-- PROVIDED MATERIAL start --

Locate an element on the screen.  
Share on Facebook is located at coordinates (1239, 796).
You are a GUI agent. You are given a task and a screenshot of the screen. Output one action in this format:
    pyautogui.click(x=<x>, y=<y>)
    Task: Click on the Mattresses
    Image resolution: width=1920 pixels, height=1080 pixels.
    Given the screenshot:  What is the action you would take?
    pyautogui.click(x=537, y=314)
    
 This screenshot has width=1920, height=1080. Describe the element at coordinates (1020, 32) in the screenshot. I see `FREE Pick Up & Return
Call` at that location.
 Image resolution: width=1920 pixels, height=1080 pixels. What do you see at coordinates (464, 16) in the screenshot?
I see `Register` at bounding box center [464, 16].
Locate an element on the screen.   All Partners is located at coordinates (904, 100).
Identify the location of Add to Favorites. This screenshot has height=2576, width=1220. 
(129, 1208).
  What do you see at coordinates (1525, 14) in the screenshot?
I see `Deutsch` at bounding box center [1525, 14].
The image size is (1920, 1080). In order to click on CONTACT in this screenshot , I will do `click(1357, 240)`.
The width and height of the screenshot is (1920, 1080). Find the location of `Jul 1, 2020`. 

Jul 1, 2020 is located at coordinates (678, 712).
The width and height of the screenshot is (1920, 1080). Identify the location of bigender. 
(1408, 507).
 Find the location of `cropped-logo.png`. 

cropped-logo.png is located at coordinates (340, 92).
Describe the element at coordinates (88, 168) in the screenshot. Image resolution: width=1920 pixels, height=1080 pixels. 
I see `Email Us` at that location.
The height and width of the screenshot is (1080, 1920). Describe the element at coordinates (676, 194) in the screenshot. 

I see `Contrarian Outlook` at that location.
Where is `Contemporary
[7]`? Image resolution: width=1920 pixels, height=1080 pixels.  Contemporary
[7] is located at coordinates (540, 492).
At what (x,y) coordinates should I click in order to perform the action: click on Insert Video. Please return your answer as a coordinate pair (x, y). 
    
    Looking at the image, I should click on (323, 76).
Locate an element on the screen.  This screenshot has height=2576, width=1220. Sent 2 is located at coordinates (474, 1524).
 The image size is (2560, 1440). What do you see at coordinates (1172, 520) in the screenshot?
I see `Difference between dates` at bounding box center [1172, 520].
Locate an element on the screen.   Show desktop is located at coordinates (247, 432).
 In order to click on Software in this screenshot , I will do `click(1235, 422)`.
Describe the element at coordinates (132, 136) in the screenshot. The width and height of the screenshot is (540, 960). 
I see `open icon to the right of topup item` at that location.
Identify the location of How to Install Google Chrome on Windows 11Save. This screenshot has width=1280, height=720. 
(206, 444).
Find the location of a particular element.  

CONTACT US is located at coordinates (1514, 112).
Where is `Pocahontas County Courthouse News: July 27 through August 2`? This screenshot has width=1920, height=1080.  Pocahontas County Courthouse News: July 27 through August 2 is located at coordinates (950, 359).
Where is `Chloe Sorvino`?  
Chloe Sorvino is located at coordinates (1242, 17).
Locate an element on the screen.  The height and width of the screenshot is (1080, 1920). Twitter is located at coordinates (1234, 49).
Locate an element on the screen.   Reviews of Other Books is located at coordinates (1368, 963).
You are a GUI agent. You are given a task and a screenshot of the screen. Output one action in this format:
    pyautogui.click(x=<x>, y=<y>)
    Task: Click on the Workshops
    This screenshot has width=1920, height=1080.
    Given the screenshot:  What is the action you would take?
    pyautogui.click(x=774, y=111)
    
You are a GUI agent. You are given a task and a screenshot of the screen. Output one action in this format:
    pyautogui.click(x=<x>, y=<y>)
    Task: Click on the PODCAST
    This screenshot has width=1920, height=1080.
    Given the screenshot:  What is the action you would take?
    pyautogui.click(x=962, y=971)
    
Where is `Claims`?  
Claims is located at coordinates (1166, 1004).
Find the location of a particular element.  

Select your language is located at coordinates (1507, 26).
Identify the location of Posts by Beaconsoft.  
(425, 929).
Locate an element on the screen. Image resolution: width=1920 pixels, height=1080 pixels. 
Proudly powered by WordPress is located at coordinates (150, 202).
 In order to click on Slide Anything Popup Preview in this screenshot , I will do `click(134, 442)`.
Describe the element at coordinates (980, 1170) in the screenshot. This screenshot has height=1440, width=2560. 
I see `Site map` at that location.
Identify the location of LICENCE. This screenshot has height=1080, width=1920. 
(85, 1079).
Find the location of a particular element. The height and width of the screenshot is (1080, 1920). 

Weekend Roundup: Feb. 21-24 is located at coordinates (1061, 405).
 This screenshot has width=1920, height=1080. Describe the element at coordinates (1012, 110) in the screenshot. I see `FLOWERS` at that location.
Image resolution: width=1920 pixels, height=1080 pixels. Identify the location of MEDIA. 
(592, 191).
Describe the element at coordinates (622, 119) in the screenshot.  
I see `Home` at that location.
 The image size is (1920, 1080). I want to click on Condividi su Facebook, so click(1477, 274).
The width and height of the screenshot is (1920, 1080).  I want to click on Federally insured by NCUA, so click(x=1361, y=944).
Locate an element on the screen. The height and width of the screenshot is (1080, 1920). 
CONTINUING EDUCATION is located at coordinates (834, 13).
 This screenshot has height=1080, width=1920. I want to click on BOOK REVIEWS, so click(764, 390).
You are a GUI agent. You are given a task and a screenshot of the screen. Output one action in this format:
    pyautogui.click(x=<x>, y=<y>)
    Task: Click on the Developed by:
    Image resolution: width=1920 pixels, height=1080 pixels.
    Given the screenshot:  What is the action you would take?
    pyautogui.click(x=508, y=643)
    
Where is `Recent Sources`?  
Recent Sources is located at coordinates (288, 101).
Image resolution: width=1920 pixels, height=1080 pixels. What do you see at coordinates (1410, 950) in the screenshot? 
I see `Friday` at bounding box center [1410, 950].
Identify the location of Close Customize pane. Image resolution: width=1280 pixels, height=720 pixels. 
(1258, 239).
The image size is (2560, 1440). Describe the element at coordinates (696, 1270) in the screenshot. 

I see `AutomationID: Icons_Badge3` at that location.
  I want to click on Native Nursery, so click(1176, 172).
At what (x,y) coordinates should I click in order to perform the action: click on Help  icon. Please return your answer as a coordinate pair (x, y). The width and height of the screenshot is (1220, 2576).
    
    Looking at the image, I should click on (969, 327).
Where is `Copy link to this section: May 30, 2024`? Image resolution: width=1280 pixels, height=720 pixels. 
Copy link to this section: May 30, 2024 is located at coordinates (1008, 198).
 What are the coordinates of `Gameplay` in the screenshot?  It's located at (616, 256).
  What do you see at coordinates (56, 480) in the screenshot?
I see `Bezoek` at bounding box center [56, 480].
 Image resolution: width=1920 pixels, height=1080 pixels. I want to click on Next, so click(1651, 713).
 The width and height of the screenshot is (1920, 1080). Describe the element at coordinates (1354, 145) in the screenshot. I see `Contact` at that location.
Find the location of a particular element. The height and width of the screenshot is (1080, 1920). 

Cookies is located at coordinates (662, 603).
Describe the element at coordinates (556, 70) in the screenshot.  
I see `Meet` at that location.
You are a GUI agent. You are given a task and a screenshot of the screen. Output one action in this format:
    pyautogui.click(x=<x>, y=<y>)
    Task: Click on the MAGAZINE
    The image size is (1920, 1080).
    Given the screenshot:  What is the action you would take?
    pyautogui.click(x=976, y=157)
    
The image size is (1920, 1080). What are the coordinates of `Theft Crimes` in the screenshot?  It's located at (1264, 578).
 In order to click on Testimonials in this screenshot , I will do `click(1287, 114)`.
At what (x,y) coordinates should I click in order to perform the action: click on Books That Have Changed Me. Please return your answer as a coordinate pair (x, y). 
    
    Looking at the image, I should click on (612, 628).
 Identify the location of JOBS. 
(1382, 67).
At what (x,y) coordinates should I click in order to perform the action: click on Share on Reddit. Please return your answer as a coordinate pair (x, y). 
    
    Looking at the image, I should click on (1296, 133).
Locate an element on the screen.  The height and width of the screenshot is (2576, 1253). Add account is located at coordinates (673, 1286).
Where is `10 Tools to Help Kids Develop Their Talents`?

-- PROVIDED MATERIAL end --

§ THE PROBLEM
Retype the records above without any change, starting from their first line and ending with the line that contains "Looking at the image, I should click on (323, 76).".

§ TASK RESPONSE
Locate an element on the screen.  
Share on Facebook is located at coordinates (1239, 796).
You are a GUI agent. You are given a task and a screenshot of the screen. Output one action in this format:
    pyautogui.click(x=<x>, y=<y>)
    Task: Click on the Mattresses
    Image resolution: width=1920 pixels, height=1080 pixels.
    Given the screenshot:  What is the action you would take?
    pyautogui.click(x=537, y=314)
    
 This screenshot has width=1920, height=1080. Describe the element at coordinates (1020, 32) in the screenshot. I see `FREE Pick Up & Return
Call` at that location.
 Image resolution: width=1920 pixels, height=1080 pixels. What do you see at coordinates (464, 16) in the screenshot?
I see `Register` at bounding box center [464, 16].
Locate an element on the screen.   All Partners is located at coordinates (904, 100).
Identify the location of Add to Favorites. This screenshot has height=2576, width=1220. 
(129, 1208).
  What do you see at coordinates (1525, 14) in the screenshot?
I see `Deutsch` at bounding box center [1525, 14].
The image size is (1920, 1080). In order to click on CONTACT in this screenshot , I will do `click(1357, 240)`.
The width and height of the screenshot is (1920, 1080). Find the location of `Jul 1, 2020`. 

Jul 1, 2020 is located at coordinates (678, 712).
The width and height of the screenshot is (1920, 1080). Identify the location of bigender. 
(1408, 507).
 Find the location of `cropped-logo.png`. 

cropped-logo.png is located at coordinates (340, 92).
Describe the element at coordinates (88, 168) in the screenshot. Image resolution: width=1920 pixels, height=1080 pixels. 
I see `Email Us` at that location.
The height and width of the screenshot is (1080, 1920). Describe the element at coordinates (676, 194) in the screenshot. 

I see `Contrarian Outlook` at that location.
Where is `Contemporary
[7]`? Image resolution: width=1920 pixels, height=1080 pixels.  Contemporary
[7] is located at coordinates (540, 492).
At what (x,y) coordinates should I click in order to perform the action: click on Insert Video. Please return your answer as a coordinate pair (x, y). 
    
    Looking at the image, I should click on (323, 76).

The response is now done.